He Lives by Night

Giallo Mo lei tau !

Un tueur en série travesti sévit dans les rues de Hong Kong, jouant de l’arme blanche avant d’étrangler ses victimes, exclusivement des femmes, avec leurs propres bas résille blancs. Sissy (Sylvia Chang), présentatrice de radio, se fait psychologue nocturne du criminel, prétexte à quelque stalker téléphonique qui, chaque soir, la menace pendant son émission. Elle fait donc appel à la protection de Lousy Wong (Simon Yam), connaissance de jeunesse devenu flic ; et c’est le boss de celui-ci, Dragon (Kent Cheng), qui s’en réjouit, épris de cette voix radiophonique, dévoué à séduire la belle avec une lourdeur toute hongkongaise...

C’est un meurtre très transalpin qui ouvre He Lives by Night, alternance de plans subjectifs – point de vue de l’assassin – et de plongées plus aériennes permettant d’embrasser un cadre très coloré, fait de voilages mis à sécher dans une ruelle, au milieu desquels une victime désorientée tente d’échapper à la menace d’une lame... Un hommage explicite au giallo, gros plans apeurés et musique synthétique compris, qui ne prépare en rien à l’arrivée à l’écran du couple Sylvia Chang / Kent Cheng, qui vont s’employer, pendant tout le film, à contrarier la filiation trop sérieuse de He Lives by Night avec le Ténèbres de Dario Argento, saupoudré d’une touche du Pulsions de De Palma.

Pas toujours évident de saisir le(s) ton(s) employé(s) par Po-Chi Leung... Si He Lives by Night est dans un premier lieu très explicite dans ses contrastes – les meurtres, sérieux, s’opposent en tout aux interactions en roue libre du trio Sylvia Chang / Kent Cheng / Simon Yam – l’une des séquences les plus conséquentes du film fait lorgner l’hommage du côté de la parodie.

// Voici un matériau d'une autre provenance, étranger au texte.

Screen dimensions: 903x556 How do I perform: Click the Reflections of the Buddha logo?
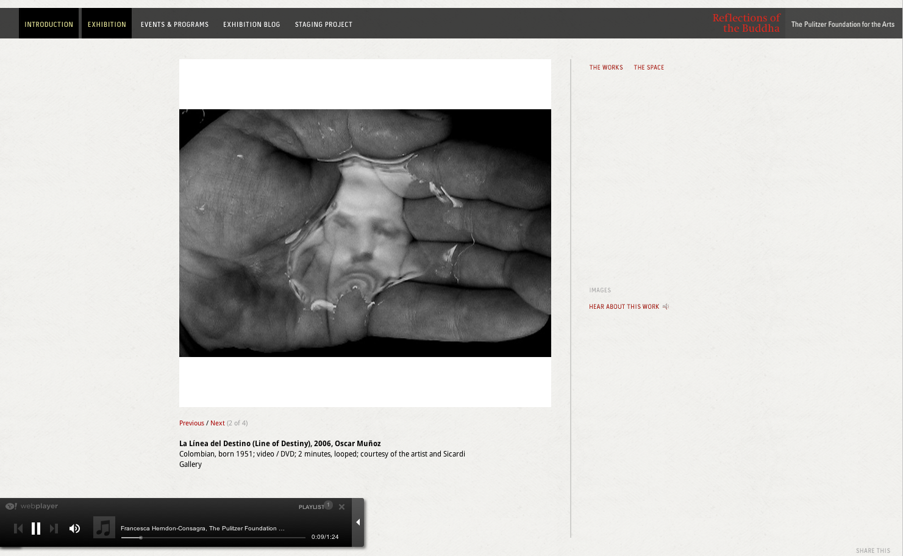click(746, 23)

Dans celle-ci, le tueur incarné par Eddie Chan, vendeur de chaussures de jour, s’introduit, grimé en femme, dans une maison pour assassiner l’une de ses clientes. La mise en scène par le réalisateur, d’une poursuite pince-sans-rire entre le tueur et sa proie, façon vaudeville, entre l’extérieur de la maison et l’intérieur plongé dans le noir, singe l’exploration très libre d’une maison par Argento dans Ténèbres, tout en teintant la scène d’un certain ridicule.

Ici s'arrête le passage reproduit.